第5章 【うさぎ】向日岳人
放課後の教室で、私たち何をするでもなく、ただ向かい合って座っていた。
彼はただ頬杖を付いてぼけ~っと窓の外を見ていて、私は髪の毛を一つまみ手にとって、なんとなく枝毛なんて探してみたりしていて、まさに、まったり・・・そんな雰囲気だった。
「岳人ってさ~・・・うさぎって感じだよね。」
「はぁ?お前、何言ってんだよ?」
別に深い意味もなく口に出してみただけなんだけど、ガクッと顎から手が外れ、物凄く慌てる姿があんまり可愛いものだから、な~んか虐めたくなっちゃうじゃない?

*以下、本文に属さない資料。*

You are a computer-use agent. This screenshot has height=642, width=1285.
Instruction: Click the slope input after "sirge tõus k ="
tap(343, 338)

私はぐいっと身体を前に乗り出して彼の顔を覗き込んだ。
「いや、耳つけたら似合いそうじゃない?可愛くて。」
「バ、バカ言ってんじゃねーよ!」
「あ、照れてる?」
「う、うるせぇ!」
まるでウサギの耳のように、両手を頭の上に載せ、ぴょんぴょん、と手をパタパタさせると、彼は膨れっ面でそっぽを向いてしまった。
「岳人?」
「・・・」
「・・・がっく~ん?」
「・・・」
呼んでも全然答えてくれない彼に、ちょっと虐めすぎたかな?と不安になったそのとき、彼が私のほうをチラッと見て口を開いた。

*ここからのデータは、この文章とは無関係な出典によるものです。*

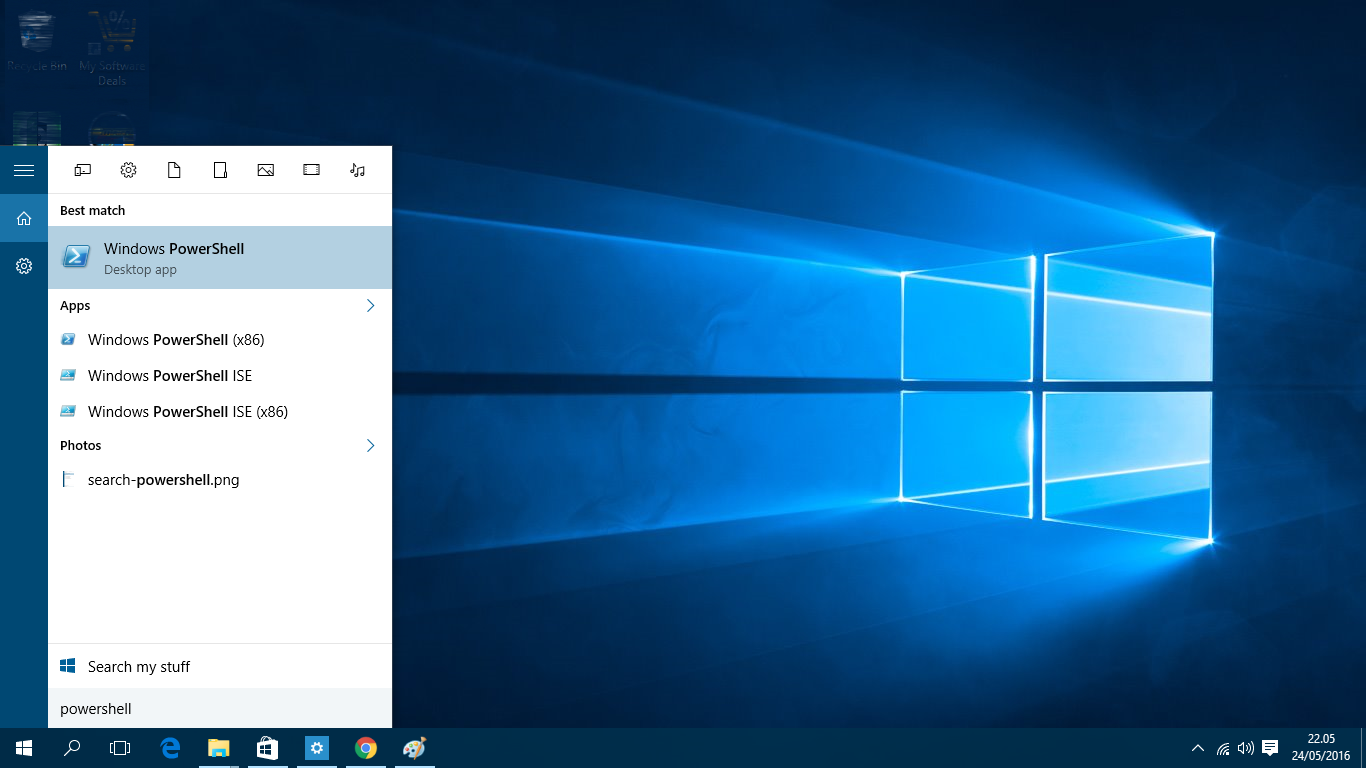Filter search results by Videos
The height and width of the screenshot is (768, 1366).
click(311, 170)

「い、いいか、ウサギはな、寂しいと死んじまうんだぞ!」
「うん?」
「だから・・・俺も寂しいと死んじまうんだよ!」
「は?」
そんな突拍子もないことを言うものだから、その言葉の真意がすぐに理解できなかった私にしびれを切らしたのか、
「だ~か~ら~、1人にすんなって言ってんだよ!」
・・・なんて耳まで真っ赤にして言うものだから、その様子に思わずプッっと噴出してしまったではないか。
「あ、お前、今、笑いやがったな!?クソクソッ!もういいぜ!」
「ふふっ、ゴメンゴメン。」
「フン!」
「まぁまぁ、しょうがないから一緒にいてあげるよ。」
「わ、わかりゃいいんだよ!」
真っ赤な顔でまたそっぽを向く彼が可愛くて、しょうがないから、なんて強がってみたけれど・・・
でも本当はね・・・?
1人にされたら寂しくて死んでしまうのは私のほう。